Black Box to Production: Measure, Test & Automate AI Agent Reliability with ADK

  • Aug 08, 2026
  • 09:30AM – 05:30PM

About the Workshop

Building AI agents is easy — building reliable AI agents is the hard part. This hands-on workshop is designed for data scientists, ML engineers, and AI practitioners who want to learn how to properly evaluate, test, debug, and deploy production-ready AI agents. 

Throughout the workshop, participants will work with a realistic customer-service AI agent using Google’s Agent Development Kit (ADK) to understand how to inspect agent reasoning, validate decision-making, detect failures, and automate regression testing workflows. Rather than evaluating only the final response, the workshop focuses on measuring the full sequence of actions, tool usage, and reasoning steps taken by an agent. 

By the end of the session, participants will build a complete automated evaluation pipeline — including verified test cases, bulk regression testing, debugging workflows, and deployment checks that prevent broken agent logic from reaching production. 

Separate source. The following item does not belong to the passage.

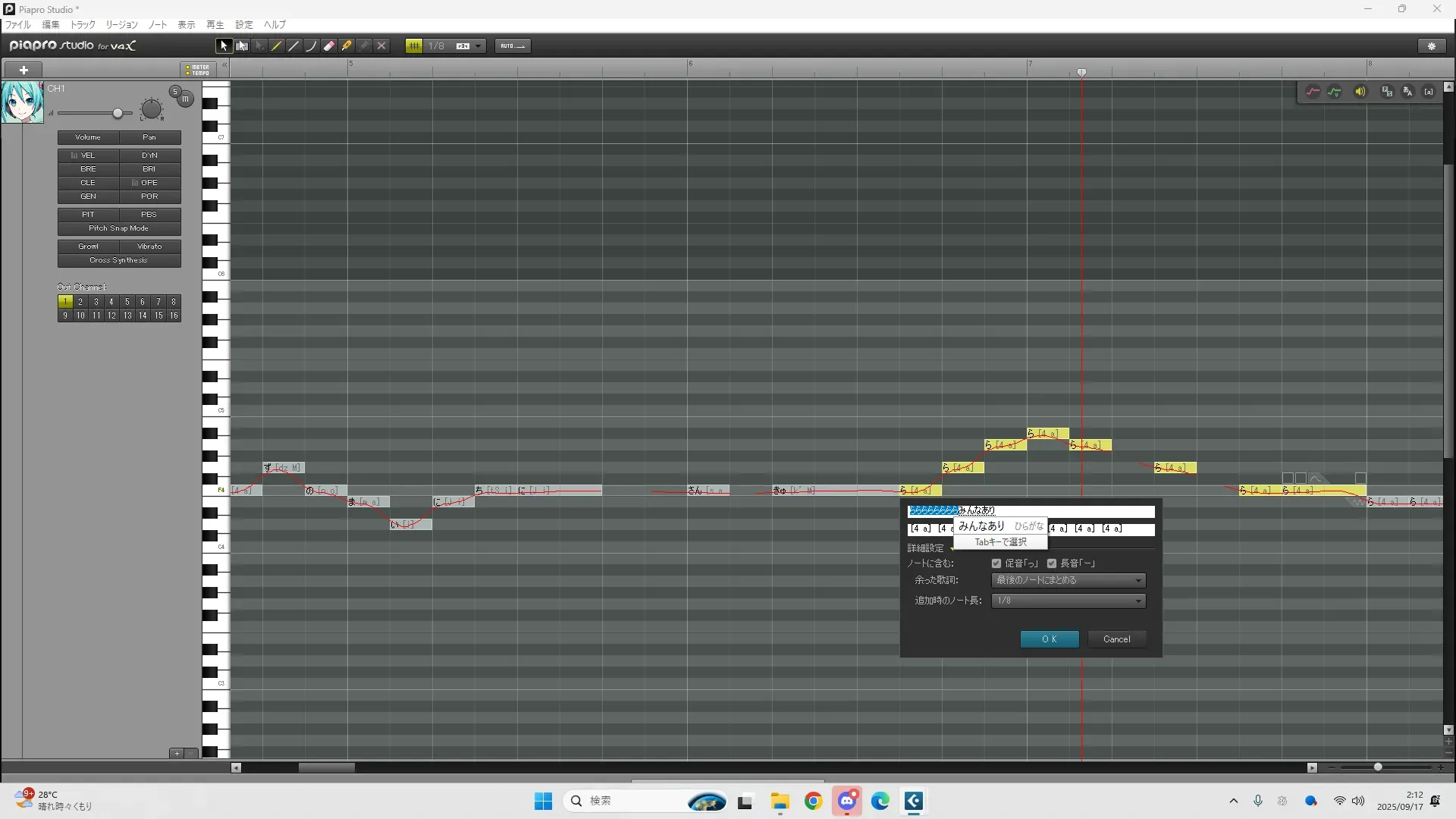This screenshot has height=819, width=1456.
Task: Open the 追加時のノート長 dropdown
Action: (1068, 601)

The workshop is heavily hands-on, with live coding exercises, realistic datasets, and end-to-end workflows that participants can directly apply to their own AI agents after the session.

Key Learning Outcomes 

  • Understand how to evaluate AI agents beyond final answers  
  • Build structured test cases from real agent interactions  
  • Run automated regression tests and debug failures  
  • Detect common production agent failure modes  
  • Set up deployment checks for reliable agent releases 

Prerequisites

  • Intermediate Python is required.

  • A basic understanding of how AI language models work is assumed.